How We Decide Which Developments to Show Sovereign Investor Members — Our Curation Process Explained

Not every off-the-plan development that crosses our desk makes it to our members. Here is the framework we use to assess which opportunities are worth your time — and which are not.
Every week, developers and project marketers present us with opportunities to introduce their projects to our investor network. We decline most of them. This article explains how we decide what makes it through — and what doesn't.
What we assess
1. Developer track record
The first question we ask is simple: has this developer delivered before? We look at completed projects — not marketed ones. We check completion rates, settlement valuations versus contract price, and whether buyers who purchased at prior projects were satisfied.
A developer with a strong marketing operation and no completed projects is not someone we work with, regardless of how compelling the renders look.
2. Contract terms — particularly sunset clauses
Off-the-plan contracts contain a sunset clause — a date by which, if the development is not complete, either party may rescind. In Queensland and Victoria, legislative amendments have tightened the circumstances in which developers can invoke this clause, but the risk has not disappeared. We review specific sunset clause terms in every contract before presenting a project.
3. Valuation risk at settlement
Contract price and settlement valuation are not the same thing. If a buyer pays $650,000 for an apartment off-the-plan and it settles at a bank valuation of $580,000, the buyer must fund the $70,000 shortfall from equity or alternative finance — or risk losing their deposit.
We consider the local comparable sales evidence at the time of assessment and the trajectory of the relevant market segment. We do not recommend projects where we believe valuation risk is material and not clearly disclosed.
4. Rental guarantee structures
A developer offering a guaranteed rental return is not giving you anything for free. That guarantee is either priced into the purchase price, funded from settlement proceeds, or both. We assess whether the underlying yield — without the guarantee — is credible for the location and asset type.
5. Body corporate levy estimates
Developer body corporate levy estimates are frequently optimistic. We compare developer estimates to comparable completed buildings in the same area and flag material discrepancies before presenting a project.
What we do not do
We do not receive referral fees from developers that influence which projects we present. We are paid on placement — by the developer — when a transaction completes.
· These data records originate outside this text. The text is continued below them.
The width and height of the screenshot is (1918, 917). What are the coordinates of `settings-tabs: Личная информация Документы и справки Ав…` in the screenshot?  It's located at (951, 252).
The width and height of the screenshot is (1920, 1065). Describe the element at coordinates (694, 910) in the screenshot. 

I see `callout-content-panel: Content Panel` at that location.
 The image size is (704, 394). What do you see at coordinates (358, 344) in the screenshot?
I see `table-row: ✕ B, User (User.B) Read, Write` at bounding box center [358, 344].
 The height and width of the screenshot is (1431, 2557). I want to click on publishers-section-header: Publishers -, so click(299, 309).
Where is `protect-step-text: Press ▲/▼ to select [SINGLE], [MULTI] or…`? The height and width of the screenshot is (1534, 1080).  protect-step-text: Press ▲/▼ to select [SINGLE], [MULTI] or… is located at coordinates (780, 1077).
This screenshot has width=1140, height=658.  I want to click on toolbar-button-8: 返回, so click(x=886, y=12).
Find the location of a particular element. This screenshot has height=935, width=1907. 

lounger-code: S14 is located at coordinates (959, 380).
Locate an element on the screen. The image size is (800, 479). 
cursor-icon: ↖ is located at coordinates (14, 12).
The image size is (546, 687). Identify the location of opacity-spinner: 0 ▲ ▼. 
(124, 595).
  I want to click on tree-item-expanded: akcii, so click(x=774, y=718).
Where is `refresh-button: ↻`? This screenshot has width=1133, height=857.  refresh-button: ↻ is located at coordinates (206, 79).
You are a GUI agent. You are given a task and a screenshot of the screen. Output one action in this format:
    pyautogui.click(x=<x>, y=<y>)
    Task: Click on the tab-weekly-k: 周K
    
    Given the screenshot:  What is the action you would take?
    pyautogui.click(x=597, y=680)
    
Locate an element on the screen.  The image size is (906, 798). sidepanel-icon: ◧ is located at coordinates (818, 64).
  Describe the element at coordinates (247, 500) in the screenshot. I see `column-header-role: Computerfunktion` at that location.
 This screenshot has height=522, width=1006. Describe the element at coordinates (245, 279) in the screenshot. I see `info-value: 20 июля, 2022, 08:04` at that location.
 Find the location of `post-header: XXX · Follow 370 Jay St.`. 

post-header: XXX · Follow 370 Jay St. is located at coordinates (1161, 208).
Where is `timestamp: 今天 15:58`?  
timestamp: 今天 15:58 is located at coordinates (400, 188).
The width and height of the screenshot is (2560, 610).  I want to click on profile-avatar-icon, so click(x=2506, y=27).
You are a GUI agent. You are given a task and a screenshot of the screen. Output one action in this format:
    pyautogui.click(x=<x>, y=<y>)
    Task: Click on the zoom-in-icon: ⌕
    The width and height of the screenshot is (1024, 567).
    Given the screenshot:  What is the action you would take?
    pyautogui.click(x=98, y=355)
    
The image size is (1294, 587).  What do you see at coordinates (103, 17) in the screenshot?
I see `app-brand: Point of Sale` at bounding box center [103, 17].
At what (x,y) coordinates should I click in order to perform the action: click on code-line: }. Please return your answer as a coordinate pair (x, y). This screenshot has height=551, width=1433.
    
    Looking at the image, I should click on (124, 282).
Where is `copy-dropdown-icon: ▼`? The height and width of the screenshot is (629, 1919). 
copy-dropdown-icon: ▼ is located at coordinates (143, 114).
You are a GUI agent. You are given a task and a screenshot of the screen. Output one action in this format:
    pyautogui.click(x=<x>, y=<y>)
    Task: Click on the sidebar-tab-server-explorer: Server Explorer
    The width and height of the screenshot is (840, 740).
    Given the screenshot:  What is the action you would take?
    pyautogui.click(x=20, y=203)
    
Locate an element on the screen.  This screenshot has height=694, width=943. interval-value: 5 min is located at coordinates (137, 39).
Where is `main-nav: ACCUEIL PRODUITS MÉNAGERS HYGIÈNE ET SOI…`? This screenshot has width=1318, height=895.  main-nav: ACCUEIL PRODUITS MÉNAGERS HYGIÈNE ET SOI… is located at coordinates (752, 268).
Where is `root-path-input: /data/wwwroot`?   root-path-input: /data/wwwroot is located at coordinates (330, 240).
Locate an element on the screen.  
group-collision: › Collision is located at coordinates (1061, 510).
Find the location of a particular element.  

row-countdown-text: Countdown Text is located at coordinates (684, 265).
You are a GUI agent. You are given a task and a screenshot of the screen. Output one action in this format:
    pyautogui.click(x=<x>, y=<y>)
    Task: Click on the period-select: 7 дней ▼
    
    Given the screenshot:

That structure is standard in the industry, and we disclose it. The difference is that we apply the same assessment framework regardless of the commission on offer. If a project doesn't pass our framework, we don't present it.
General information only. This article describes our internal assessment process and does not constitute advice on any specific property or investment. Seek independent advice appropriate to your personal circumstances.